Which is sharper at 2.8, 35mm Color Skopar or Nokton 35 1.4?

One lens that seems to have been forgotten here is the Zeiss C Biogon 35mm f2.8. I have the Skopar 35f2.5 in all its various versions, as well as Nokton 35f1.4 (MC and SC), pre-asph Summilux 35 etc - and of the medium speed 35's the C-Biogon is at the top as a performer. Sharp, very sharp at 2.8 and my experience is that it has no or neglible focus shift.
We should also remember that all lenses are a compromise between size, speed and price - just look at the Asph Summicron 50mm f2.0 @ $7000.
I have had two Summilux 35 Asph's - got rid of both. To flare prone (one would opaque out the image with direct sun in it - and the other was better, but still flared - and they do have focus shift!
I tried the 35f1.4 FLE - better, but still not perfect - and for $5000 i want perfection!
 
One lens that seems to have been forgotten here is the Zeiss C Biogon 35mm f2.8. I have the Skopar 35f2.5 in all its various versions, as well as Nokton 35f1.4 (MC and SC), pre-asph Summilux 35 etc - and of the medium speed 35's the C-Biogon is at the top as a performer.
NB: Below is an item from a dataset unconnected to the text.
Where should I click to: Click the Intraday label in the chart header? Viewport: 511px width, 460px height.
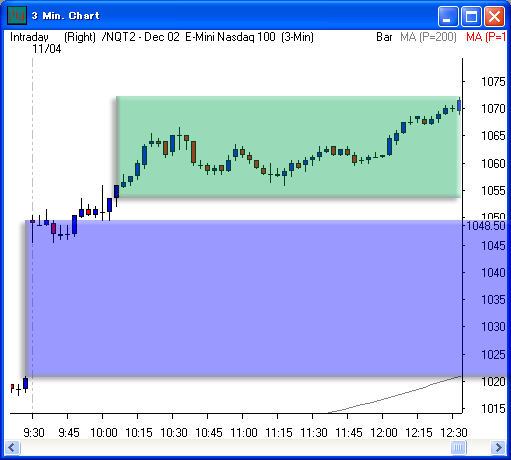coord(29,37)
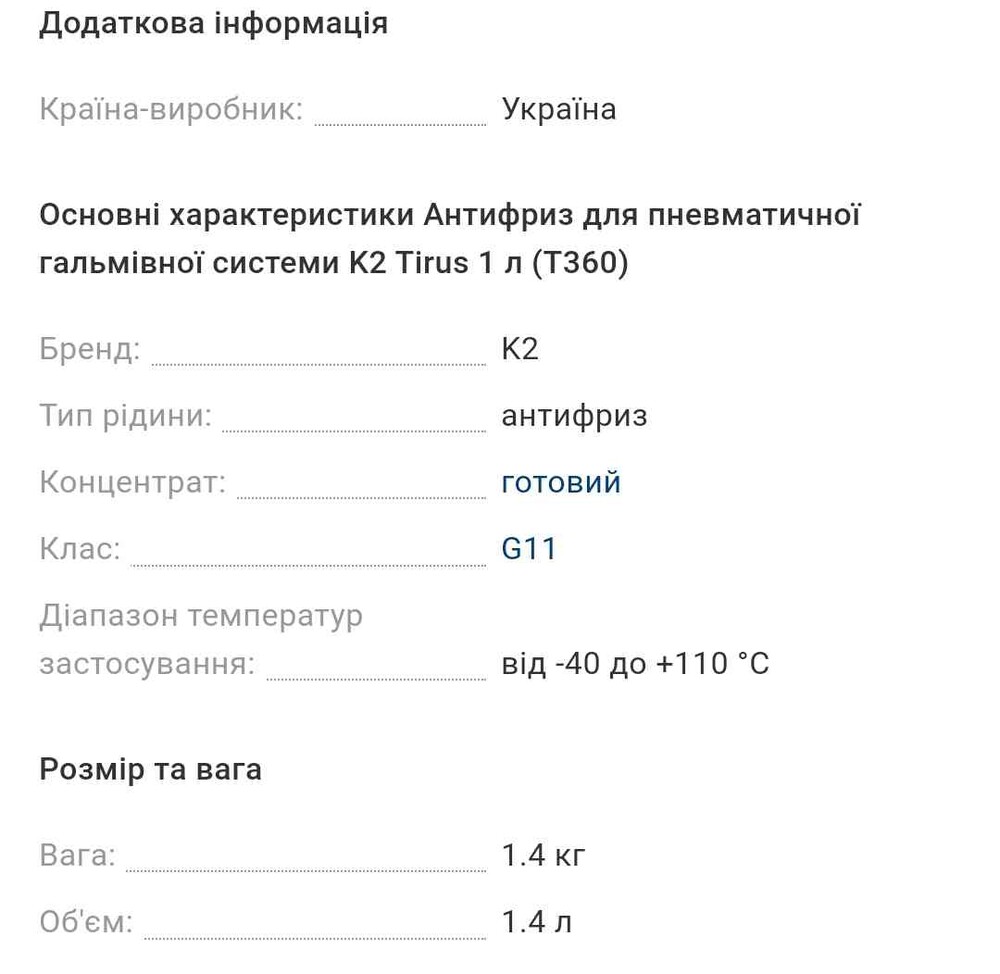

Sharp, very sharp at 2.8 and my experience is that it has no or neglible focus shift. We should also remember that all lenses are a compromise between size, speed and price - just look at the Asph Summicron 50mm f2.0 @ $7000. I have had two Summilux 35 Asph's - got rid of both. To flare prone (one would opaque out the image with direct sun in it - and the other was better, but still flared - and they do have focus shift! I tried the 35f1.4 FLE - better, but still not perfect - and for $5000 i want perfection!
Hi Tom, and the nokton?
 
One lens that seems to have been forgotten here is the Zeiss C Biogon 35mm f2.8.
And what a stellar lens that is. I have also used it alongside the Nokton, and there is no doubt which is technically the better lens. But it is two stops slower, and I continue to prefer the handling of the Nokton.
 
To directly quote Bill Pierce: "Never ever confuse sharp with good, or you will end up shaving with an ice cream cone and licking a razor blade."
 
My standard set up for travel is a 21 of some kind, a 50 and always, the Leica MP with a SC Nokton 50mm f1.4.
thanks Tom. I have a Summicron 50 and a Color Skopar 28 on my MP. In a 35mm 1.4 I do not give importance to high sharpness (I would use the MF) but ti the roundness and three-dimensionality of the image that has for example the Summicron I have and that I like a lot (can not appeal to others.) For this reason, and because I want a fast 35 I thought the Summilux preasph.
In terms of classical rendition of image and three-dimensionality is Nokton a good lens comparsble to preasph Summilux?
Thanks again
 
5763248603_daa9532c81_z.jpg

This the Zeiss C Biogon 35mm f2.8 at 2.8. A couple of years ago - The All British Field Meet and it rained and rained even more. Light was bad - 1/60s and f2.8
Leica MP, C Biogon 35f2.8, Tmax 2-400, developed in HC 110, dilution 1:60 for 12 min.
 
If you're willing to settle for an f2.8 lens, the Leica Summaron f2.8 is very nice -- sharp and really compact. It's better than most Summicrons at identical aperture settings. Seems like the Biogon 2.8 is probably its closest competition, and I wish I had first hand experience comparing the two, but I don't. Would be a nice shootout.
 
The 2nd one is the Nokton.

Of course, not a shot you'd normally do at 2.8, and the Nokton might well be somewhat better at closer distances.
 
Skopar again, lack of barrel...

And the better edge sharpness. But hard to tell much from that shot, and it would be nice to have the same framing for comparison shots.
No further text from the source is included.